## Listed entries
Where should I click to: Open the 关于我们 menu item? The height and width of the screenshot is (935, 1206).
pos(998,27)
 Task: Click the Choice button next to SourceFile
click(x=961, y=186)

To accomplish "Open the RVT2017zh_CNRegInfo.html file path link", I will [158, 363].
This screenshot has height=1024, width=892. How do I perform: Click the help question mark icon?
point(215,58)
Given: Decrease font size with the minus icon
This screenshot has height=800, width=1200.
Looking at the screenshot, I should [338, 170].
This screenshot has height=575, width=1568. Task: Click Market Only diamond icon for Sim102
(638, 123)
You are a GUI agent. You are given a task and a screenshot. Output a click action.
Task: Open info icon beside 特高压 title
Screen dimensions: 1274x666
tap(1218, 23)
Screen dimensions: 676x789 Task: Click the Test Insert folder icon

## Task directions
Each line of the listing should be printed again, exactly.

## Written response
Where should I click to: Open the 关于我们 menu item? The height and width of the screenshot is (935, 1206).
pos(998,27)
 Task: Click the Choice button next to SourceFile
click(x=961, y=186)

To accomplish "Open the RVT2017zh_CNRegInfo.html file path link", I will [158, 363].
This screenshot has height=1024, width=892. How do I perform: Click the help question mark icon?
point(215,58)
Given: Decrease font size with the minus icon
This screenshot has height=800, width=1200.
Looking at the screenshot, I should [338, 170].
This screenshot has height=575, width=1568. Task: Click Market Only diamond icon for Sim102
(638, 123)
You are a GUI agent. You are given a task and a screenshot. Output a click action.
Task: Open info icon beside 特高压 title
Screen dimensions: 1274x666
tap(1218, 23)
Screen dimensions: 676x789 Task: Click the Test Insert folder icon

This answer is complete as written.